[SHORT PROBLEM] From the researcher profile below, write out word for word the passage starting at "Through research and" and ending at "and collaborative work.".

Yanbo Song 宋彦博
Ph.D. Candidate in Management (Organisational Behaviour)
INSEAD | Fontainebleau, France
Welcome! I am a Ph.D. candidate in Organisational Behaviour at INSEAD. My research connects creativity, proactivity, and leadership, with a focus on how individuals in teams and organizations address tenstion and navigate uncertainty in collaboration process. I study how novel ideas are communicated, judged, and co-developed across various contexts—from early-stage entrepreneurship to cultural production and human-AI collaboration.
My dissertation, Co-creation Incompleteness: Engage Early Users Through Idea Pitchin, investigates how creators communicate unfinished yet evocative ideas to foster audience attention and engagement. Others of my ongoing projects examine creative differences in Hollywood film production, the role of leadership and inter-team dynamics in shaping job crafting, and emotional divergence among co-founders during venture pitching.
My work has been in print at the Academy of Management Journal and is condentionally accepted at the Journal of Business and Psychology. I have presented at major academic conferences, such as AOM, EGOS, INFORMS OSWC, and the Wharton-INSEAD Doctoral Consortium.
In teaching, I bring over a decade of experience across MBA, MiM, and Ph.D. education. At INSEAD, I have served as a Teaching Assistant for courses such as Negotiations, New Business Ventures, and Organisational Behaviour. I have also led sessions on machine learning and causal inference in the Ph.D. methodology camp. Prior to academia, I worked as Director of Online Training at CEIBS Digital, designing and delivering leadership training programs for global firms.
Through research and teaching, I aim to bridge theory and practice—equipping students, scholars, and practitioners with insights to better navigate the complexity of creative and collaborative work.
Research Interests

My research on creativity explores how individuals and teams generate, pitch, and evaluate novel ideas in uncertain and collaborative environments. I examine how ideas are communicated and integrated to shape the engagement and evaluation from early audiences, co-creators, and other stakeholders. By combining multi-method approaches across settings like Early Access video games, Hollywood film production, fashion co-branding, and human-AI co-evaluation in patent examinition, my work reveals the micro-foundations and team dynamics that influence how creative ideas are developed, sustained, and socially recognized. Ultimately, I aim to illuminate the mechanisms that foster creative momentum—and those that disrupt it—across time, teams, and cultures.

My research on proactivity investigates how individuals in teams shape their task, relationships, and meanings of work through self-initiated efforts—especially under pressure or uncertainty. I focus on how contextual forces such as competition, leadership orientation, and team dynamics influence when and how employees engage in job crafting and other proactive behavior. In one stream of work, I examine how moderate levels of inter-team competition foster proactive and adaptive job redesign, while excessive competition diminishes proactive energy. I also explore how specific leadership styles amplify or buffer these effects. My work contributes to a socially embedded view of proactivity, highlighting that even self-directed efforts are shaped by relational and structural cues. This research informs how organizations can calibrate pressure and leadership to enable sustainable, meaningful proactivity.

[GIVEN MATERIAL]

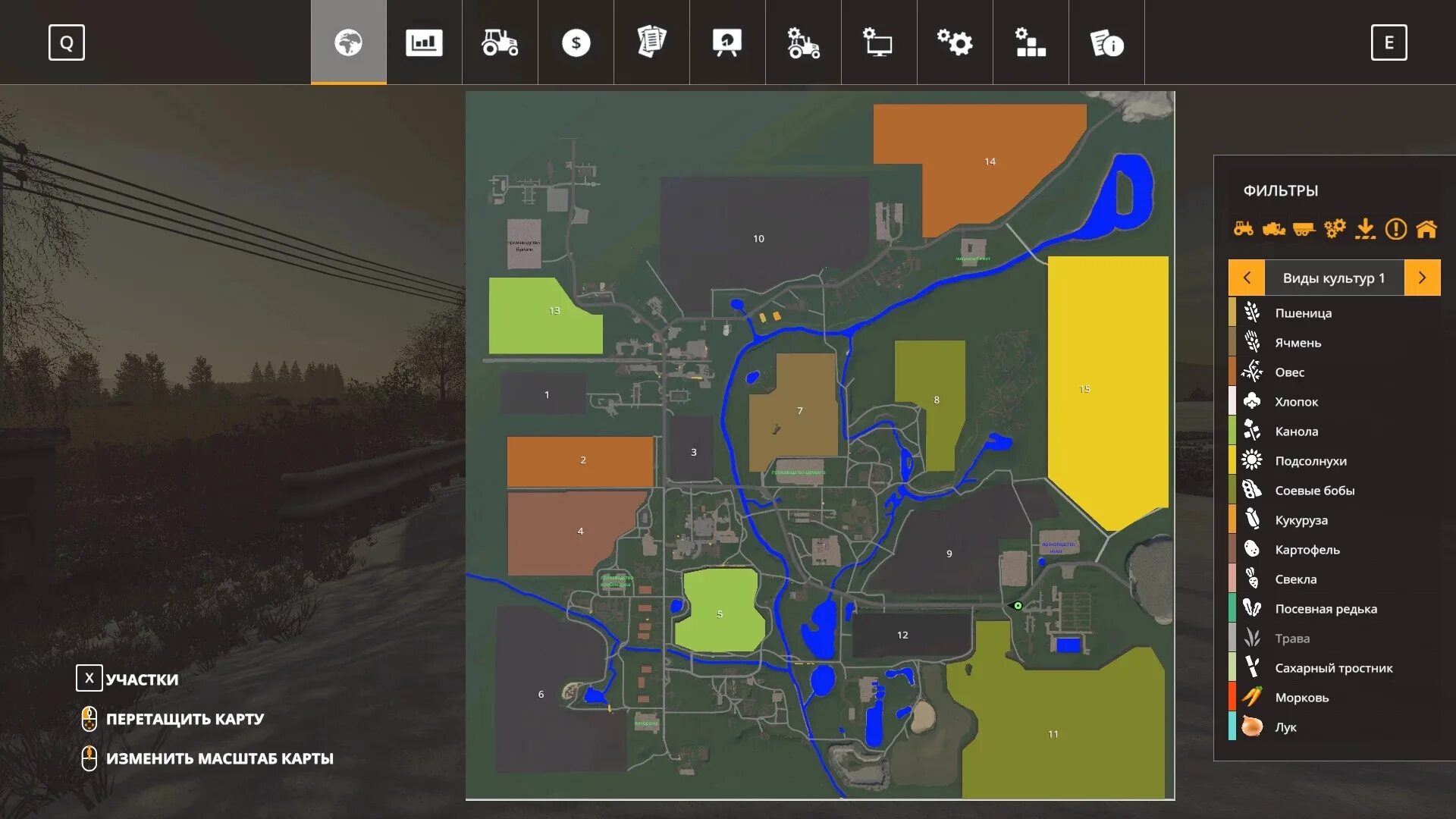
Task: Toggle Подсолнухи crop filter
Action: (1310, 461)
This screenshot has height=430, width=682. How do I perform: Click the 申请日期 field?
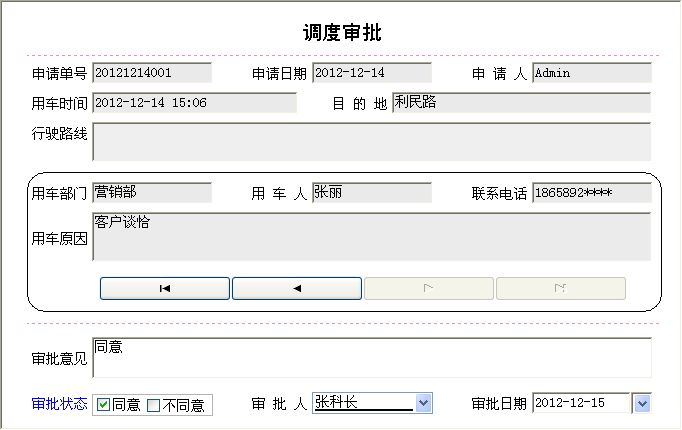(372, 73)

[RESULT FOR THIS EXERCISE]
Through research and teaching, I aim to bridge theory and practice—equipping students, scholars, and practitioners with insights to better navigate the complexity of creative and collaborative work.